## Records to use:
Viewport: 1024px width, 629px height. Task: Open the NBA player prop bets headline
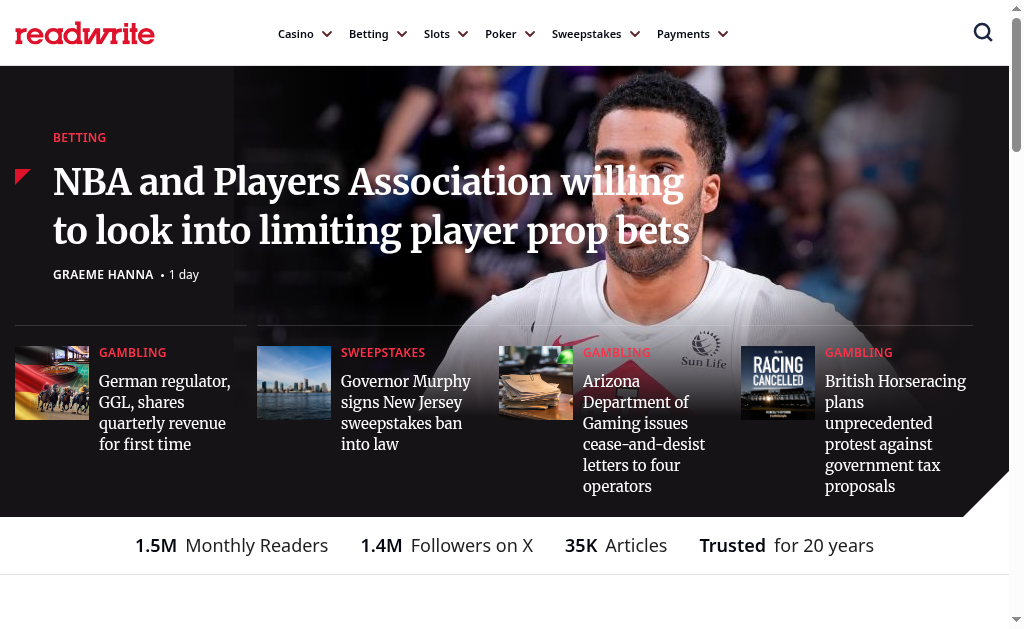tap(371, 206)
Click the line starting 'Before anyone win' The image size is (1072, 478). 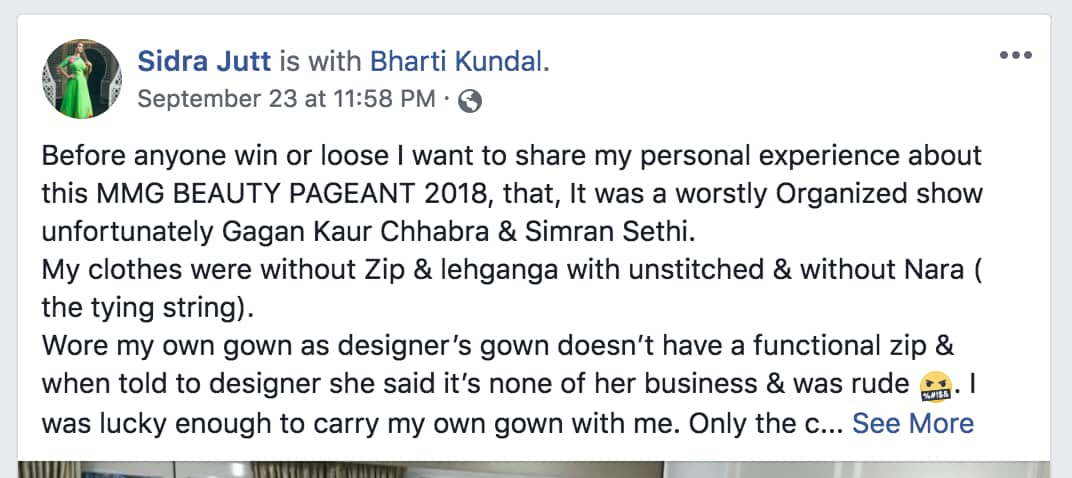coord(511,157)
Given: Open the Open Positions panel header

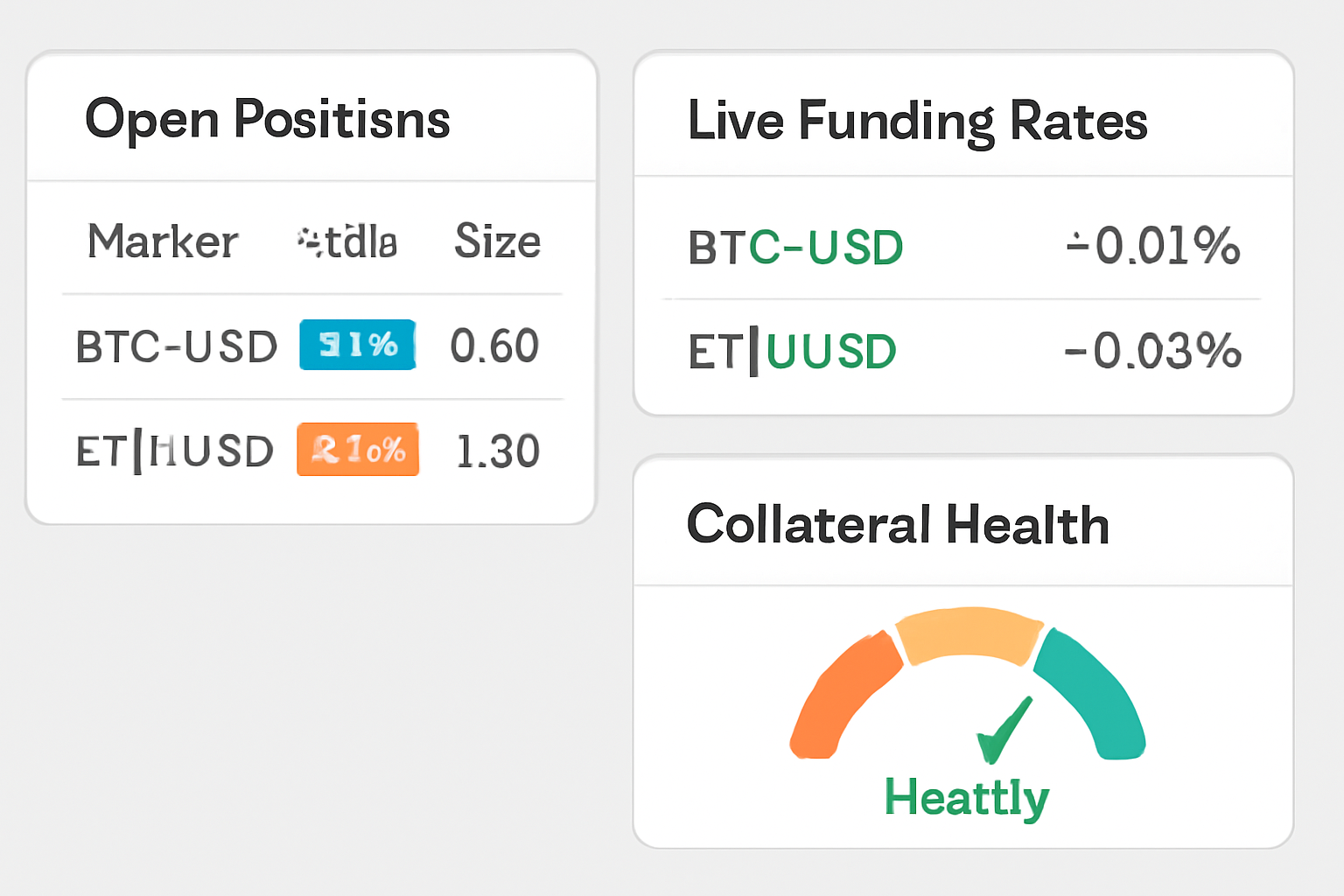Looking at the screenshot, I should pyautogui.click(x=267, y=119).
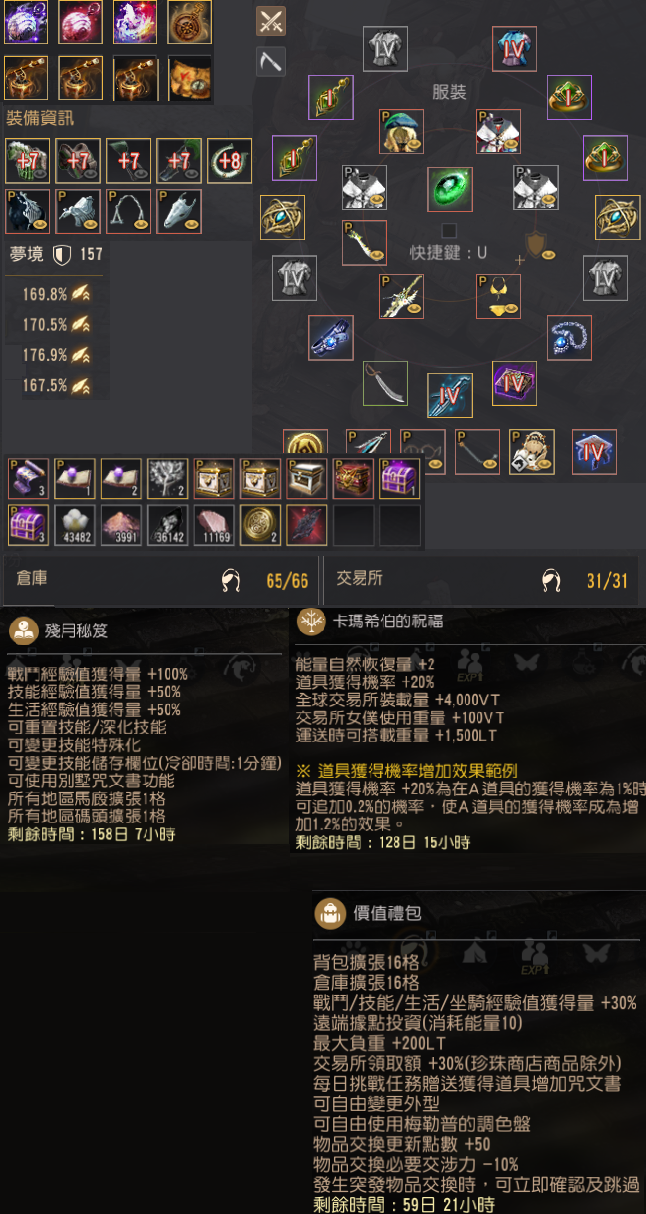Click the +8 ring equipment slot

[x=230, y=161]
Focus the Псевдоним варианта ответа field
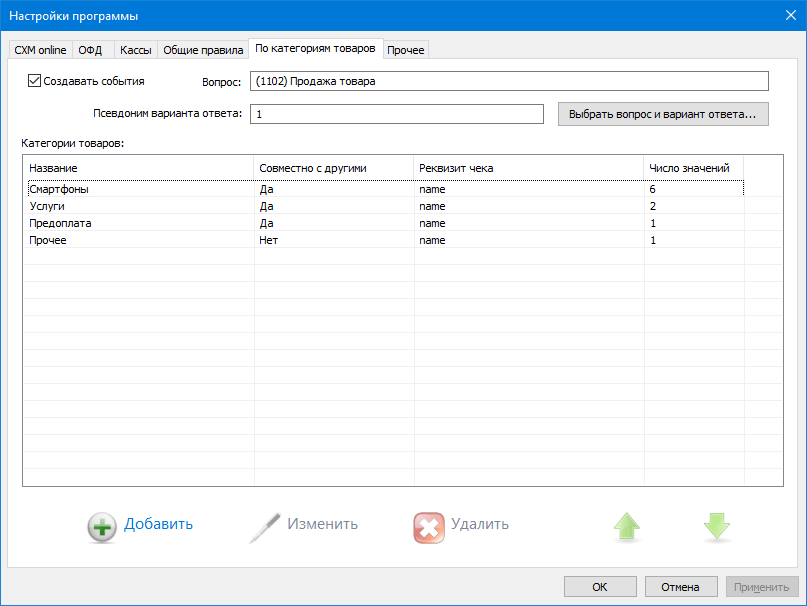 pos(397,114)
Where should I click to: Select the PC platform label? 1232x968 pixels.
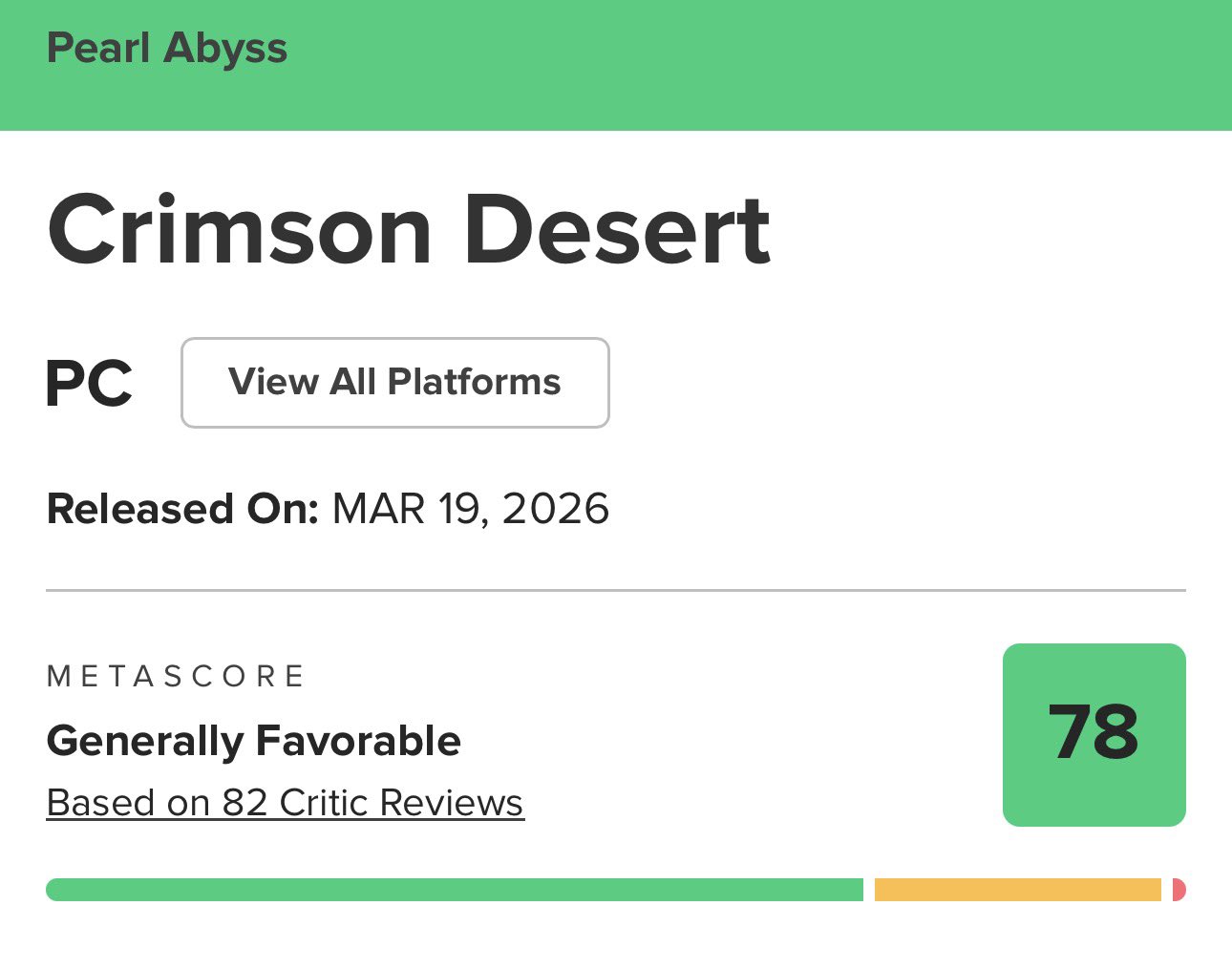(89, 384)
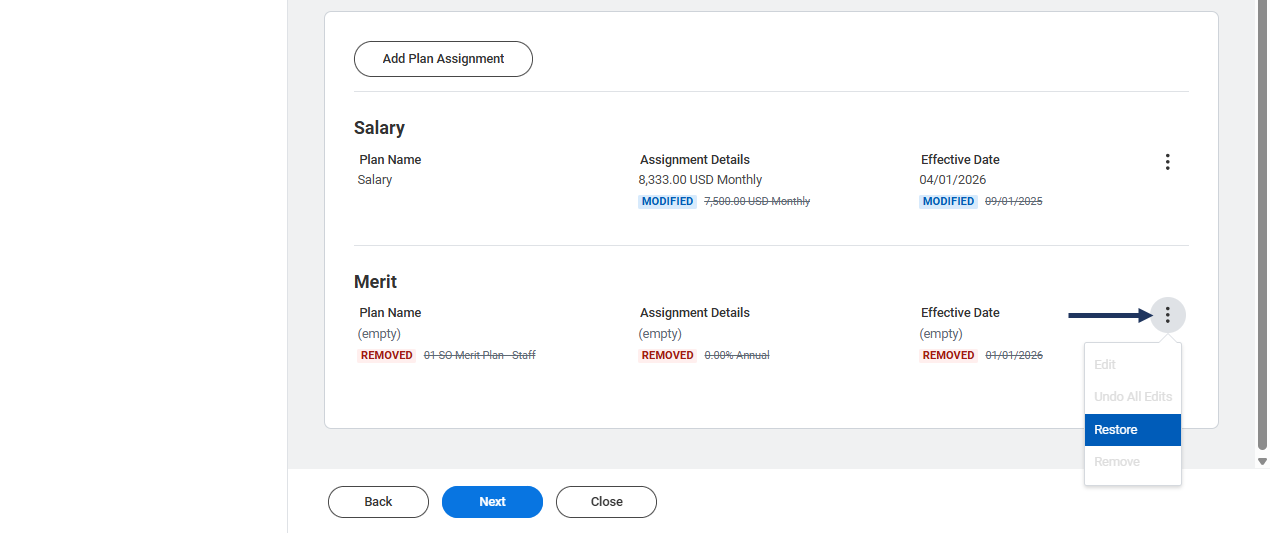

## Your goal:
Looking at the records above, extract only the lines from the one with "Given: Open the Open Positions panel header" through the last line, exactly, with the pictures left out.

## Task result:
Given: Open the Open Positions panel header

Looking at the screenshot, I should pyautogui.click(x=267, y=119).
Click the +8 ring equipment slot

[x=230, y=161]
Focus the Псевдоним варианта ответа field
 pos(397,114)
Where should I click to: Select the PC platform label? 1232x968 pixels.
(89, 384)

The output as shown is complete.